Shanghai Jiao Tong University project paves the way for improved ultrafast mode-locked lasers.

A new development in semiconductor saturable absorber mirrors, or SESAMs, could help the components be used in applications for which they have previously not been suitable.

SESAMs typically combine a mirror structure with an incorporated saturable absorber, a light absorbing structure where the absorption is non-linear and reduced at high optical intensities.

This principle is used in the creation of ultrashort laser pulses, thanks to the way that SESAMs can contribute to passive mode-locking of a source. In the correct architecture, a saturable absorber can suppress pulses that are weaker than desired while attenuating the pulse in a way that shortens its duration.

Current SESAMs have recently found use in systems such as the sensitive gas sensor platform developed by NIST, as part of an architecture including a frequency comb and a fiber laser source.

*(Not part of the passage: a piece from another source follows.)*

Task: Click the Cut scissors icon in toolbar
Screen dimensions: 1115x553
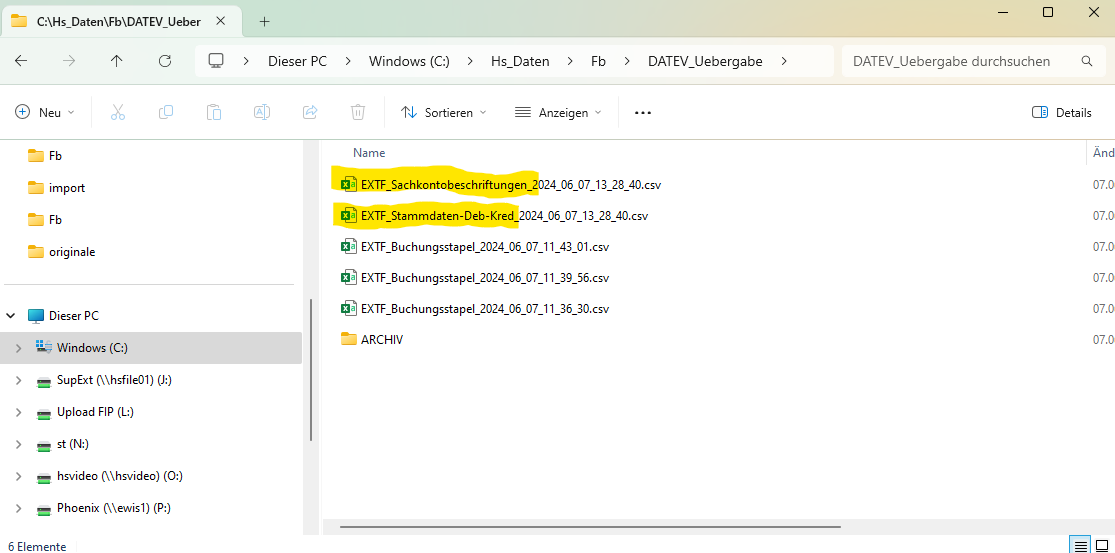Action: pyautogui.click(x=118, y=113)
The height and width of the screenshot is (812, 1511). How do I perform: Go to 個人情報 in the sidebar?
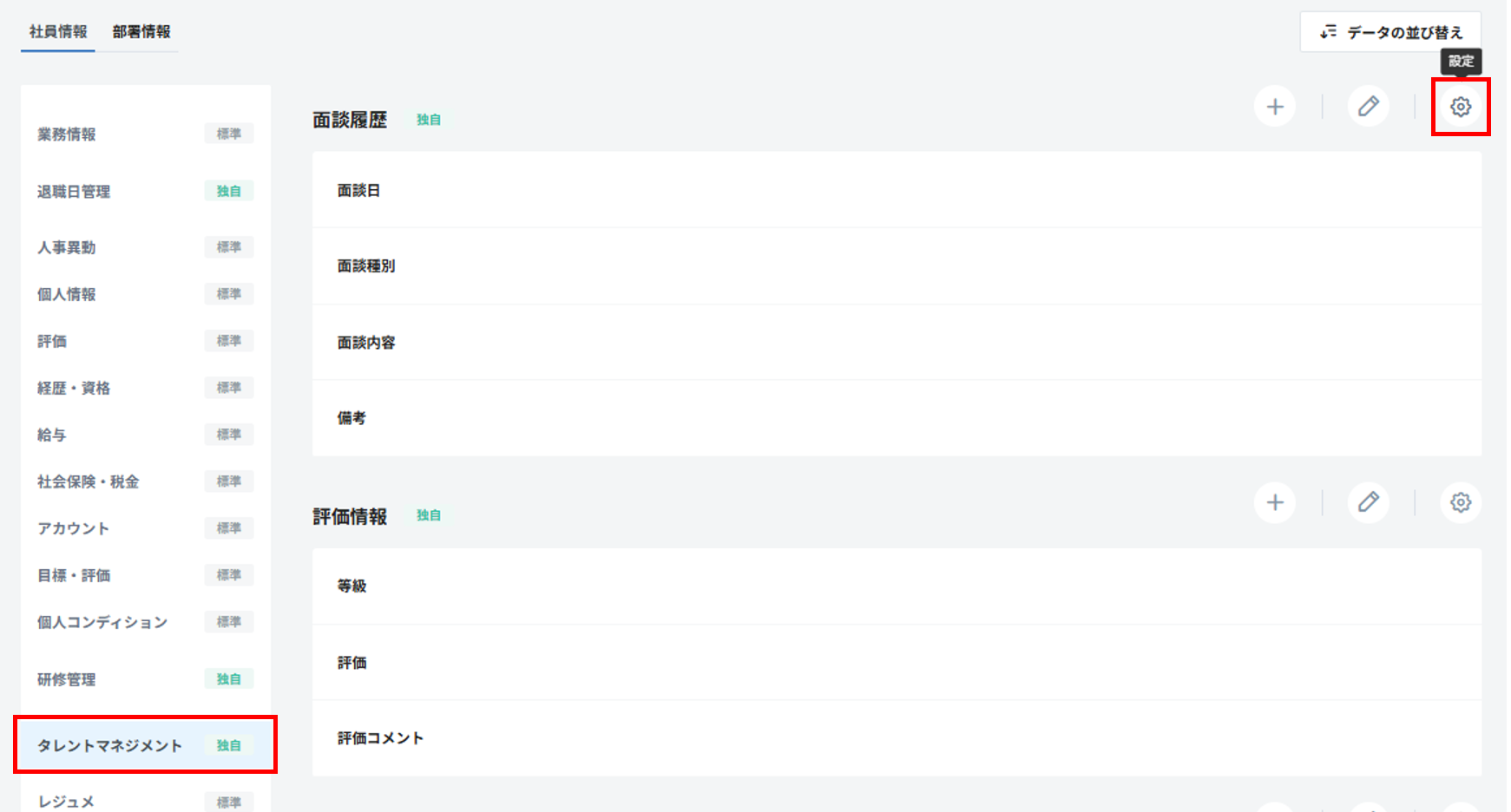point(67,295)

The new breakthrough by Shanghai Jiao Tong University relates to the wavelengths at which SESAMs can operate, wavelengths previously limited to less than 3 microns. This has closed off a number of potentially valuable applications.

"SESAMs have revolutionized the ultrafast mode-locked laser field by producing numerous landmark breakthroughs in laser levels," commented the project in its Optics Letters paper. "However a critical challenge remains: extending SESAM technology to the mid-infrared (MIR) region. The development of mode-locked lasers in this region has been impeded by the lack of a robust saturable absorber."

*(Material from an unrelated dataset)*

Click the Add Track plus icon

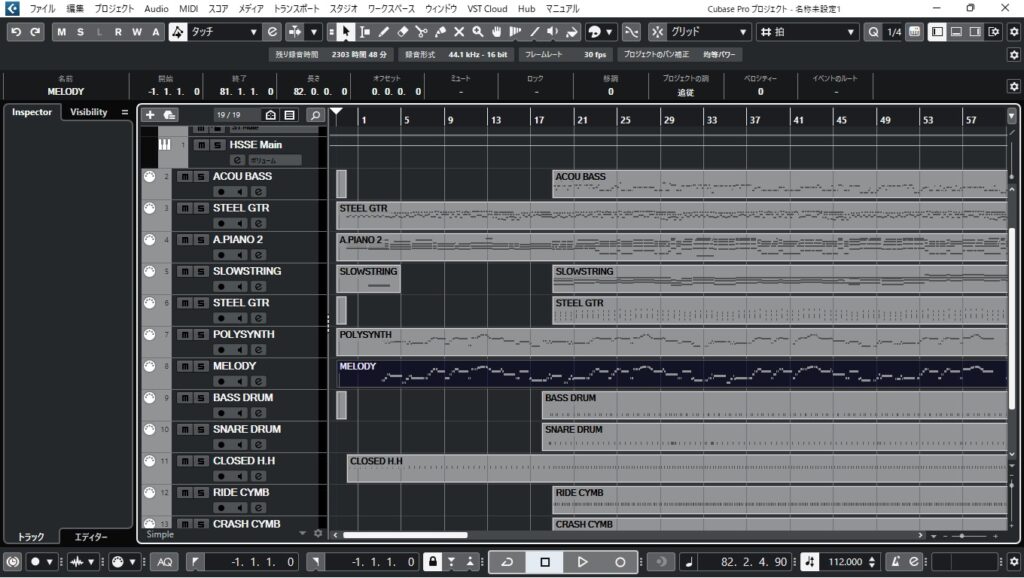tap(150, 115)
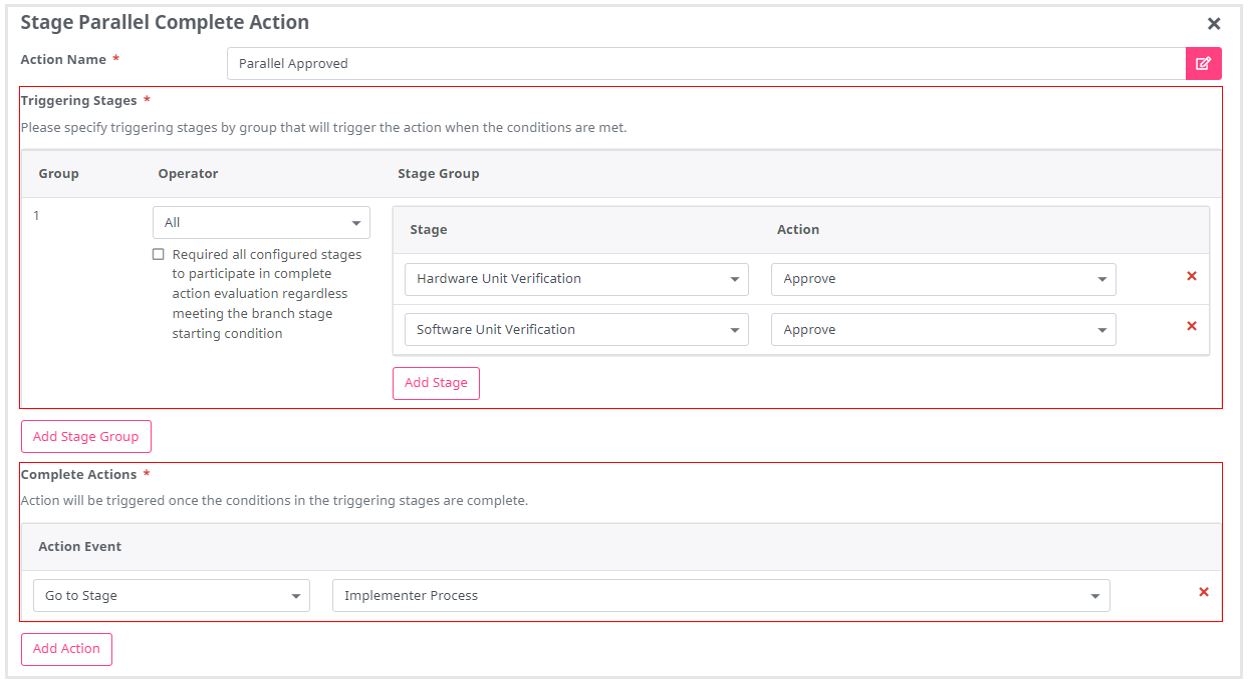This screenshot has height=682, width=1251.
Task: Open the Software Unit Verification stage dropdown
Action: (x=576, y=330)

MIR ultrafast mode-locked lasers in the 3 to 5 micron region are considered vital for applications ranging from spectroscopy to medical diagnosis, since the spectral region covers the vibration and rotation characteristic lines of many important gas and organic molecules.

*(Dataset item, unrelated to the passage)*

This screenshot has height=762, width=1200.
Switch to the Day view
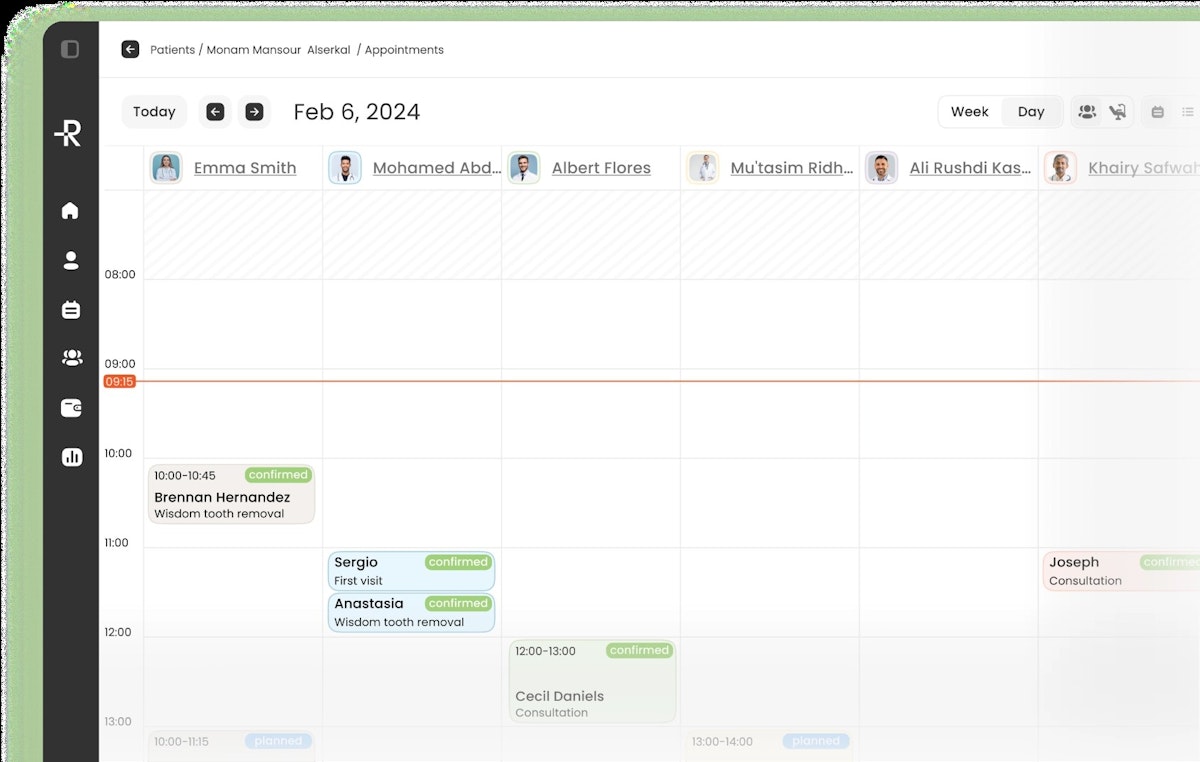(1031, 112)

Wider response range than traditional SESAMs

The existing wavelength limitation stems from the semiconductor materials currently employed, typically based on indium gallium arsenide (InGaAs), in which the inherent quantum well structure effectively limits the wavelength range of operation.

Solving the problem involved engineering a SESAM containing a superlattice of InAs and gallium antimonide (GaSb), an absorption layer grown by molecular beam expitaxy on a GaSb substrate. Bandgap engineering and the strong coupling between potential wells changes the saturable absorption wavelengths of the structure, shifting it to the 3 to 5 micron region.

In trials using the fabricated SESAM, the project experimentally demonstrated long-term stable mode-locking operation of an Er:ZBLAN fiber laser at 3.5 microns. This verifies the robustness and reliability of the SESAM and "delivers MIR ultrashort pulses with high long- term stability."

The project noted that the potentially wide response range of its fabricated mid-IR SESAMs is different from that of traditional SESAMs, which have a narrow-band characteristic arising from their quantum wells. Adjusting the design parameters should allow the new InAs/GaSb-based SESAM to be useful across a number of laser types, according to the project.

"The fabricated SESAM exhibits a great potential to be widely used for fluoride fiber lasers, crystal lasers, and even semiconductor lasers in the 3 to 5 micron spectral range," noted the project. "It will promote the development of mid-IR ultrafast coherent sources and related application fields."